Another collateral benefit of the new law is that De Blasio’s housing plan will be far more effective. City-supported development of market-rate apartments in low-income neighborhoods will no longer spur a speculative bubble in those neighborhoods. The new affordable units that the mayor’s program creates will add to a stable stock of regulated housing, rather than try to make up for a disappearing one. Poor districts will have residents of different incomes, which will bring, as the middle class inevitably does, more investment from the city for schools, parks, street lamps, and mass transit. The outer boroughs will be more economically integrated, less isolated and cut off from the city’s prosperity. If New York’s high-end luxury property market slows down in coming years, as some developers fear, it will not be because of this law. The Housing Act of 2019 protects low-income renters and middle-class gentrifiers alike, rather than pitting one interest group against the other.

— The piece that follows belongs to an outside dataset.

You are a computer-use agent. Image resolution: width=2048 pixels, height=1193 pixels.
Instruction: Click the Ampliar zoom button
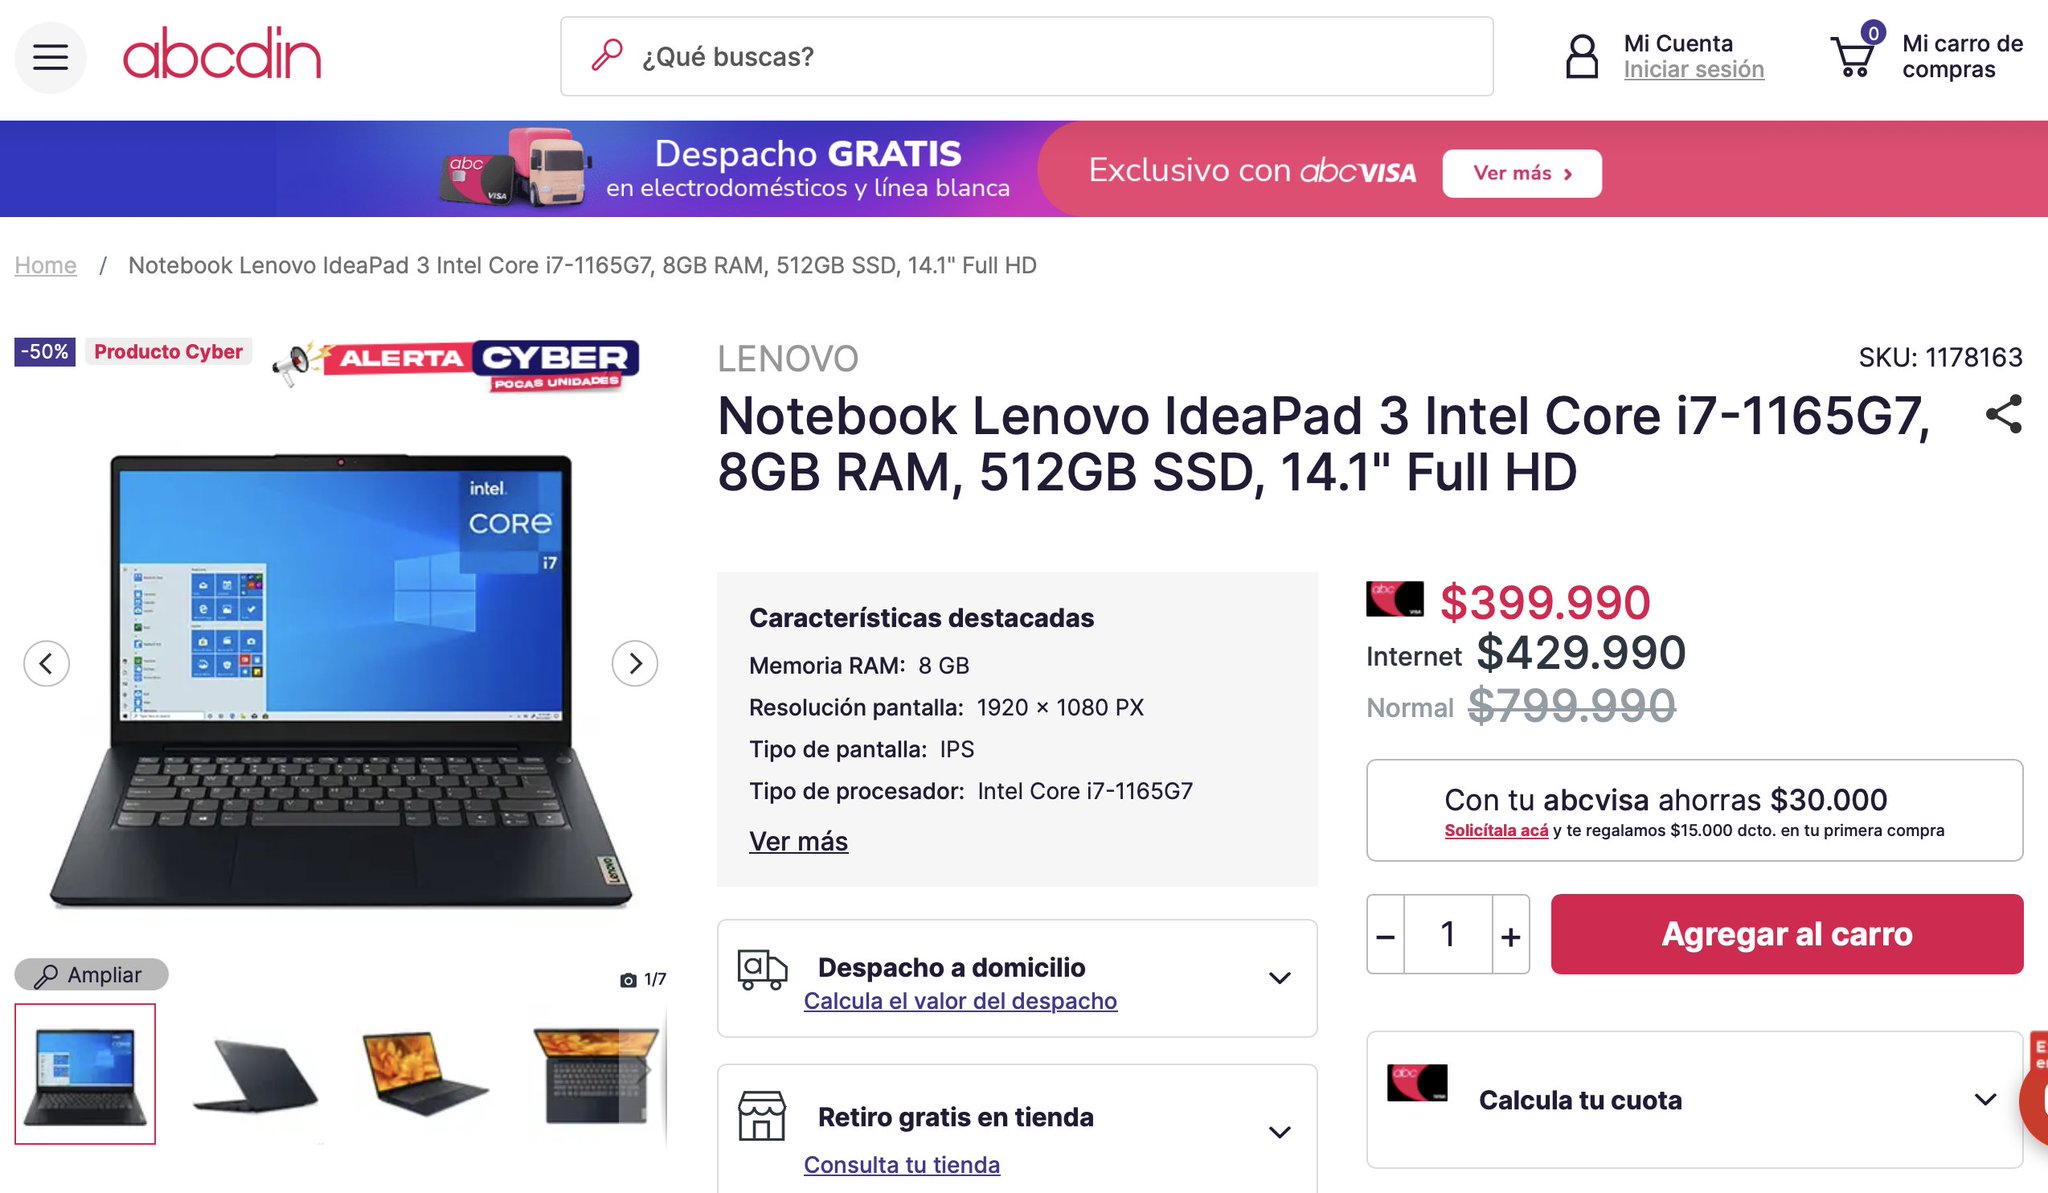tap(91, 975)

When I congratulated Weaver a few days after the bill was passed, she gave a stunned laugh. She reminded me of a performer humming with otherworldly energy after a draining show, in a state of disbelief at what had just transpired. “I still haven’t absorbed it,” she said. After a pause, she added, “We didn’t get everything we wanted. A provision to make eviction more difficult was dropped, and the capped increase for improvements fell short of our wish to eliminate such increases entirely. We weren’t able to recapture the units that had been pushed out of regulation, during this awful run, this siege I would call it, of the past six or seven years. And we didn’t win regulation for buildings with fewer than six apartments, which are especially prevalent upstate and in parts of Brooklyn and Queens.”
Still, there was no denying the enormity of the tenants’ victory.